◆ WRITTEN REQUEST
Substitute "desktop agent" for every occurrence of "GUI agent" in the rows below, and reproduce them otherwise unchanged.

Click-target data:

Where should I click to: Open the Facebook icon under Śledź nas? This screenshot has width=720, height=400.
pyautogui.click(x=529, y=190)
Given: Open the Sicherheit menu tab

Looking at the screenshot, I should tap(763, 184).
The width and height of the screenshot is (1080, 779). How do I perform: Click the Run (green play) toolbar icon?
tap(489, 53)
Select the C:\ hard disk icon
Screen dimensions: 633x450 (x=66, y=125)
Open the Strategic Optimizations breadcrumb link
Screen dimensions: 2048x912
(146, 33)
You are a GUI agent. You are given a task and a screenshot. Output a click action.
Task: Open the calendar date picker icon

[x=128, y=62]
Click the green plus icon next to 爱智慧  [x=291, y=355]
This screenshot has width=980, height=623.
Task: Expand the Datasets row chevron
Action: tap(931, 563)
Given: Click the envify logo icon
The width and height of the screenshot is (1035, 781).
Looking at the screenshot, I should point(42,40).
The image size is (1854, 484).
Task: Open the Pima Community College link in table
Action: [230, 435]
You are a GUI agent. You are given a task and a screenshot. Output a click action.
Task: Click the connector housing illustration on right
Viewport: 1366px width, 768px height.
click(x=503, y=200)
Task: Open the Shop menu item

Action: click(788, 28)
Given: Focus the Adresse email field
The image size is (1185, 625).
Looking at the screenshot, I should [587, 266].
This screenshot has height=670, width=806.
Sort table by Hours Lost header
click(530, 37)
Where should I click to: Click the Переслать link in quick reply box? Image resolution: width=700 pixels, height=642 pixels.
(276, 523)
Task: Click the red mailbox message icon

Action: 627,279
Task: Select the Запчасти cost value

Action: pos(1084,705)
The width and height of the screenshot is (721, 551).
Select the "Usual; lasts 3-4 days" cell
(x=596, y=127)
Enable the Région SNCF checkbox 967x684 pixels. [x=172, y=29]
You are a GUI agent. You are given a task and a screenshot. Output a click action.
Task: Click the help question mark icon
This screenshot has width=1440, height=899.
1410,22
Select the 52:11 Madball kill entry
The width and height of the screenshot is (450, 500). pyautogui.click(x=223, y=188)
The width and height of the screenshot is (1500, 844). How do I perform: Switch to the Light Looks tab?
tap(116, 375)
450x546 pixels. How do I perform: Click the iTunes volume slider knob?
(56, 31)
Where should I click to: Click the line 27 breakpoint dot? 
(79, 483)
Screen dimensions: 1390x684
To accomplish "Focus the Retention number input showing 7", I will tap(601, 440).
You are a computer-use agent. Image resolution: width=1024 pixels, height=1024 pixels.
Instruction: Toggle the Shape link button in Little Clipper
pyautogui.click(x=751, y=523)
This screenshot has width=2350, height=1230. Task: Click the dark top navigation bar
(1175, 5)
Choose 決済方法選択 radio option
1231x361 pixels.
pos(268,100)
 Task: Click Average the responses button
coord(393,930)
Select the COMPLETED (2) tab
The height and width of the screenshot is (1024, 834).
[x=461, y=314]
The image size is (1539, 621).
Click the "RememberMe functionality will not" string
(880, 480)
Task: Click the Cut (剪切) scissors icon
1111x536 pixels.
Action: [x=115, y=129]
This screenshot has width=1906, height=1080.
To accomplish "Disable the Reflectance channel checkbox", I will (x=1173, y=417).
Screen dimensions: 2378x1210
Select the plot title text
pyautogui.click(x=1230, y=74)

◆ WRITTEN SOLUTION
Where should I click to: Open the Facebook icon under Śledź nas? This screenshot has width=720, height=400.
pyautogui.click(x=529, y=190)
Given: Open the Sicherheit menu tab

Looking at the screenshot, I should tap(763, 184).
The width and height of the screenshot is (1080, 779). How do I perform: Click the Run (green play) toolbar icon?
tap(489, 53)
Select the C:\ hard disk icon
Screen dimensions: 633x450 (x=66, y=125)
Open the Strategic Optimizations breadcrumb link
Screen dimensions: 2048x912
(146, 33)
You are a desktop agent. You are given a task and a screenshot. Output a click action.
Task: Open the calendar date picker icon

[x=128, y=62]
Click the green plus icon next to 爱智慧  [x=291, y=355]
This screenshot has width=980, height=623.
Task: Expand the Datasets row chevron
Action: tap(931, 563)
Given: Click the envify logo icon
The width and height of the screenshot is (1035, 781).
Looking at the screenshot, I should point(42,40).
The image size is (1854, 484).
Task: Open the Pima Community College link in table
Action: [230, 435]
You are a desktop agent. You are given a task and a screenshot. Output a click action.
Task: Click the connector housing illustration on right
Viewport: 1366px width, 768px height.
click(x=503, y=200)
Task: Open the Shop menu item

Action: click(788, 28)
Given: Focus the Adresse email field
The image size is (1185, 625).
Looking at the screenshot, I should [587, 266].
This screenshot has height=670, width=806.
Sort table by Hours Lost header
click(530, 37)
Where should I click to: Click the Переслать link in quick reply box? Image resolution: width=700 pixels, height=642 pixels.
(276, 523)
Task: Click the red mailbox message icon

Action: 627,279
Task: Select the Запчасти cost value

Action: pos(1084,705)
The width and height of the screenshot is (721, 551).
Select the "Usual; lasts 3-4 days" cell
(x=596, y=127)
Enable the Région SNCF checkbox 967x684 pixels. [x=172, y=29]
You are a desktop agent. You are given a task and a screenshot. Output a click action.
Task: Click the help question mark icon
This screenshot has width=1440, height=899.
1410,22
Select the 52:11 Madball kill entry
The width and height of the screenshot is (450, 500). pyautogui.click(x=223, y=188)
The width and height of the screenshot is (1500, 844). How do I perform: Switch to the Light Looks tab?
tap(116, 375)
450x546 pixels. How do I perform: Click the iTunes volume slider knob?
(56, 31)
Where should I click to: Click the line 27 breakpoint dot? 
(79, 483)
Screen dimensions: 1390x684
To accomplish "Focus the Retention number input showing 7", I will tap(601, 440).
You are a computer-use agent. Image resolution: width=1024 pixels, height=1024 pixels.
Instruction: Toggle the Shape link button in Little Clipper
pyautogui.click(x=751, y=523)
This screenshot has width=2350, height=1230. Task: Click the dark top navigation bar
(1175, 5)
Choose 決済方法選択 radio option
1231x361 pixels.
pos(268,100)
 Task: Click Average the responses button
coord(393,930)
Select the COMPLETED (2) tab
The height and width of the screenshot is (1024, 834).
[x=461, y=314]
The image size is (1539, 621).
Click the "RememberMe functionality will not" string
(880, 480)
Task: Click the Cut (剪切) scissors icon
1111x536 pixels.
Action: [x=115, y=129]
This screenshot has width=1906, height=1080.
To accomplish "Disable the Reflectance channel checkbox", I will (x=1173, y=417).
Screen dimensions: 2378x1210
Select the plot title text
pyautogui.click(x=1230, y=74)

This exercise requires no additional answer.